インストールしたものの使っていないプラグインがあれば、削除することも重要です。
セキュリティ対策におすすめのプラグイン
BackWPUp
「BackWPUp」は、WordPressを簡単にバックアップできるプラグインです。
これだけでデータベースやテーマファイル、画像ファイルやプラグインのバックアップを取ることができます。
バックアップを取っておけば、万が一攻撃を受けても元の状態への復旧が簡単です。
さらに、BackWPUpにはバックアップを自動で定期的に取ってくれる機能もあります。
SiteGuard WP Plugin
「SiteGuard WP Plugin」は、国産セキュリティプラグインの代表格。
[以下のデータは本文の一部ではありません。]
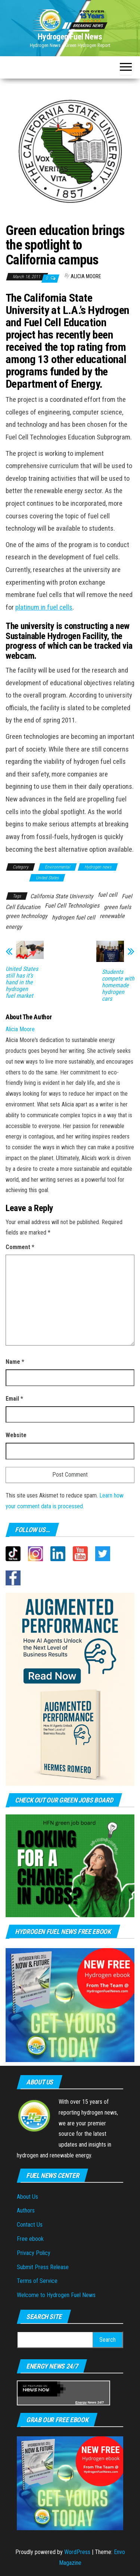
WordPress (77, 2552)
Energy (81, 2402)
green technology (26, 915)
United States (47, 877)
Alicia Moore (86, 276)
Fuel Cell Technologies (72, 905)
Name (15, 1361)
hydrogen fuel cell (73, 917)
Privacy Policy (33, 2252)
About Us (27, 2196)
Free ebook (30, 2238)
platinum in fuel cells (43, 607)
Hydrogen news (97, 867)
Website (16, 1435)
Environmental (57, 867)
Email (14, 1398)
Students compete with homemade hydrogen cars (118, 985)
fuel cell (107, 894)
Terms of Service (37, 2280)
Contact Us (30, 2224)
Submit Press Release (43, 2267)
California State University (61, 896)
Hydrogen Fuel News (70, 36)
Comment (20, 1247)
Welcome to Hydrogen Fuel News (56, 2295)
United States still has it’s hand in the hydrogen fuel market (22, 982)
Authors (26, 2210)
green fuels (117, 907)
これ1つでWordPressの基本的なセキュリティ対策ができます。
基本となるのは管理ページへのアクセス制限や、ログインがあった際にメールで通知する「ログインアラート機能」です。
その他、ログインに失敗した接続元を一定期間遮断する「ログインロック機能」もあります。
「フェールワンス機能」は正しいユーザー名・パスワードを入力しても必ず1回ログインを失敗させる機能です。
これ以外にもセキュリティ対策機能が充実しています。
管理画面はすべて日本語表記となっているので、WordPress初心者でも簡単に導入が可能です。
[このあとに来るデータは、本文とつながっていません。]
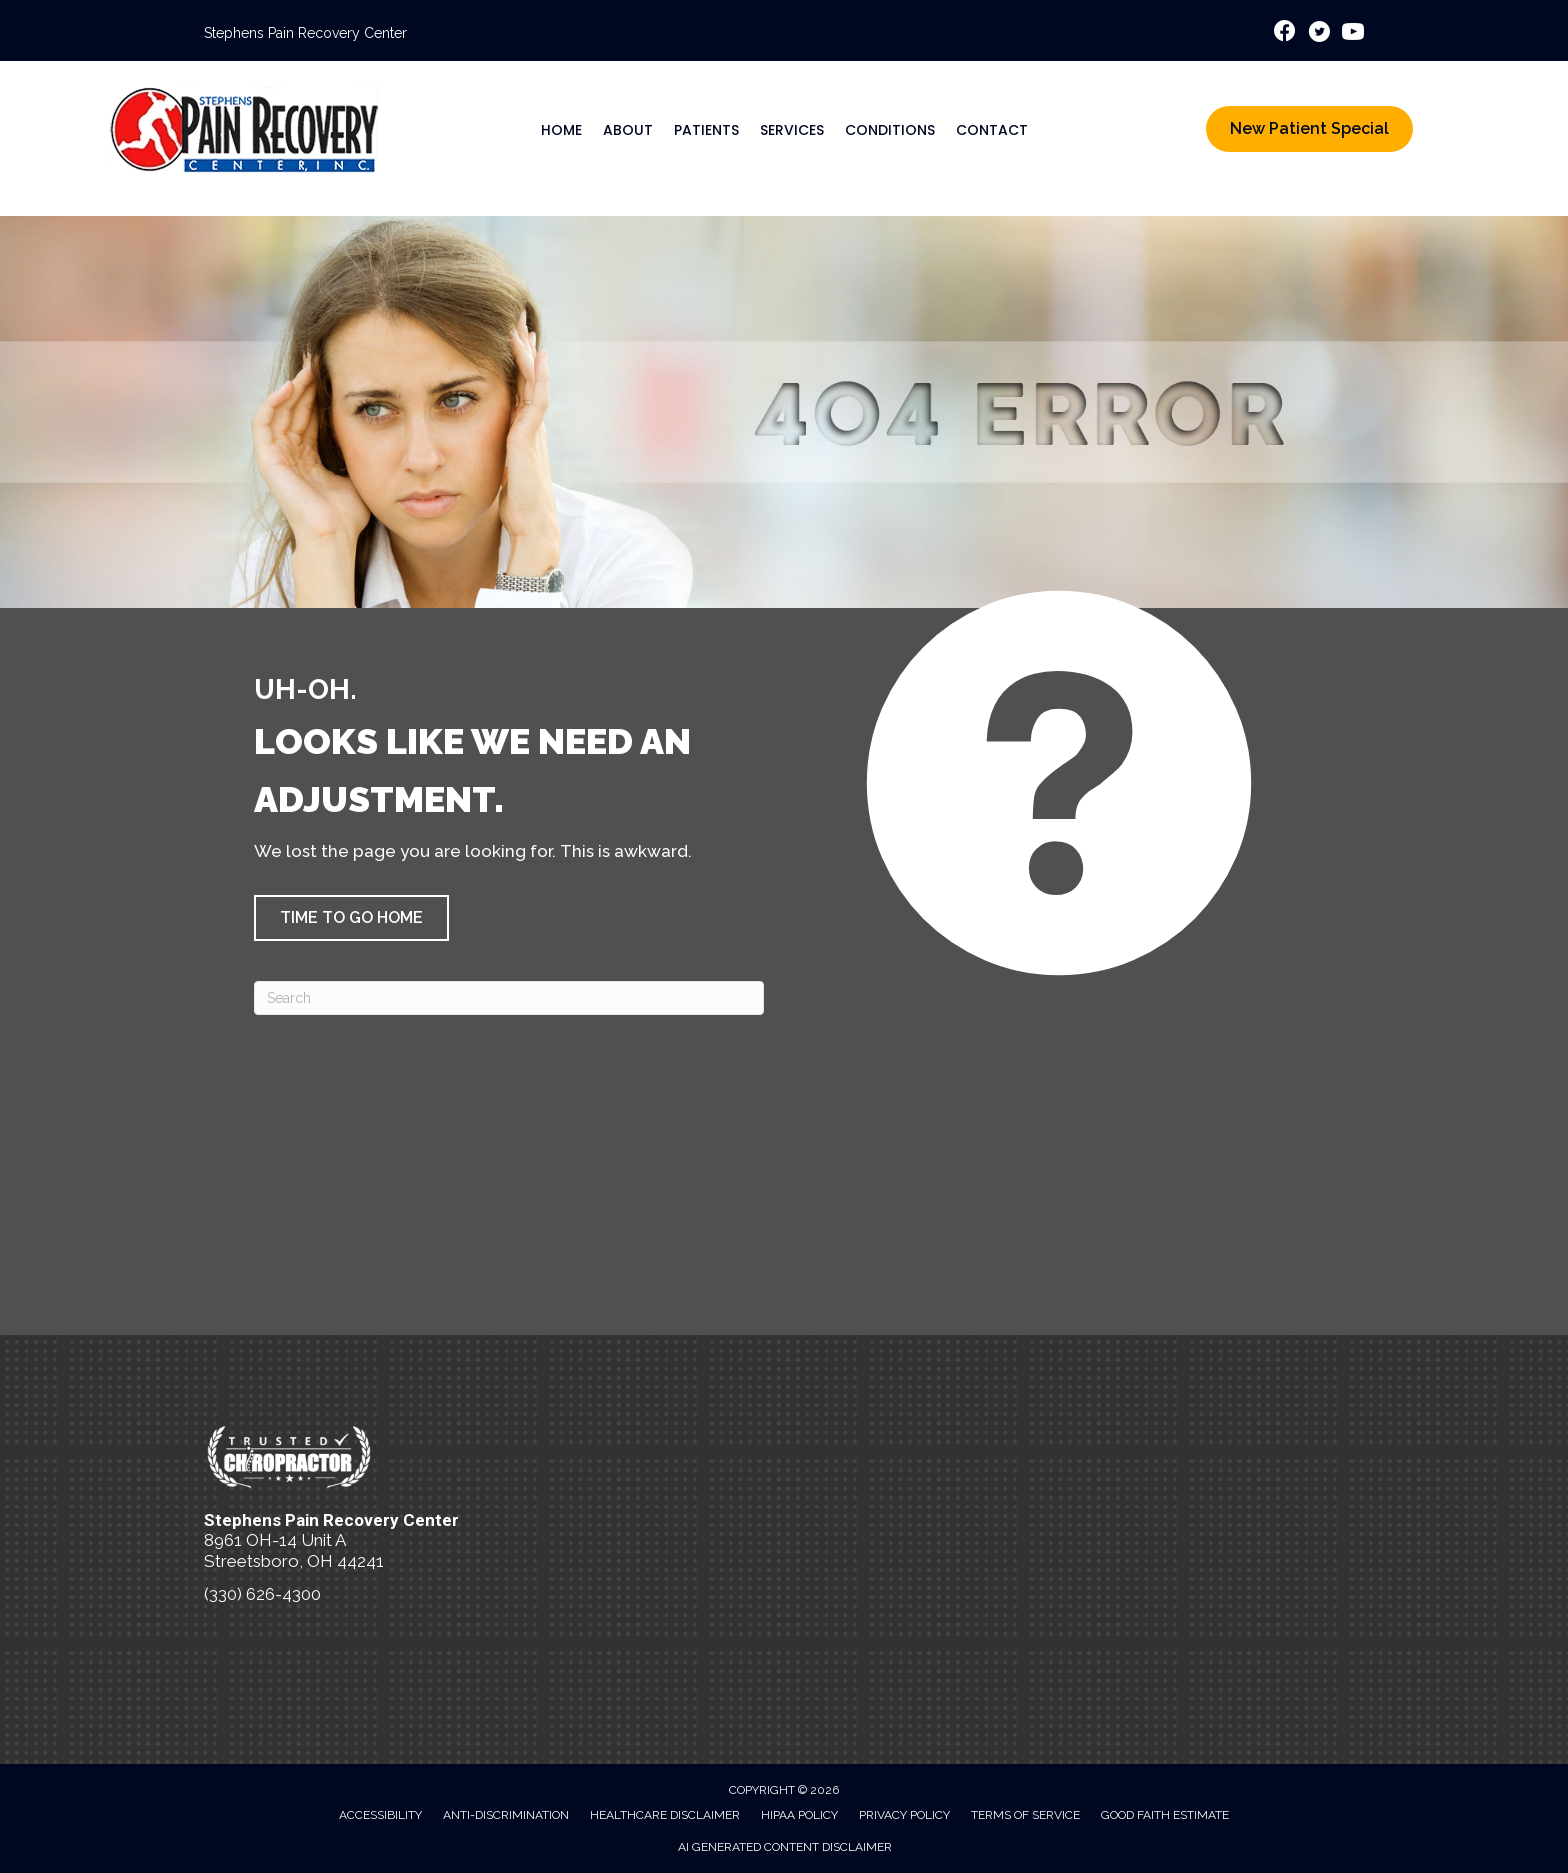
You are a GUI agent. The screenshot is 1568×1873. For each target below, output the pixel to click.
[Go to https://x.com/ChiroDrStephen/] (1319, 34)
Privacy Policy (904, 1815)
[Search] (509, 998)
All In One WP Security & Firewall
WordPressの総合的なセキュリティ対策が可能な「All In One WP Security & Firewall」。
バックアップ機能や各種セキュリティ機能が備わっているのはもちろんですが、「ファイアウォール」を導入できるのが最大の魅力だといえます。
ファイアウォールはセキュリティ対策の基本なので、自分のサイトにファイアウォールを導入したいと考えている方におすすめです。
まとめ
WordPressは、サイト運営初心者の方でも簡単に利用できるオープンソースCMSですが、その分セキュリティ面でのリスクと常に隣り合わせです。
運営しているサイトが攻撃されるとサイト運営が困難になるだけでなく、サイト利用者からの信用も失いかねません。
今回紹介したセキュリティ対策を実施して、少しでも攻撃されるリスクを減らすことが健全なサイト運営の第一歩となります。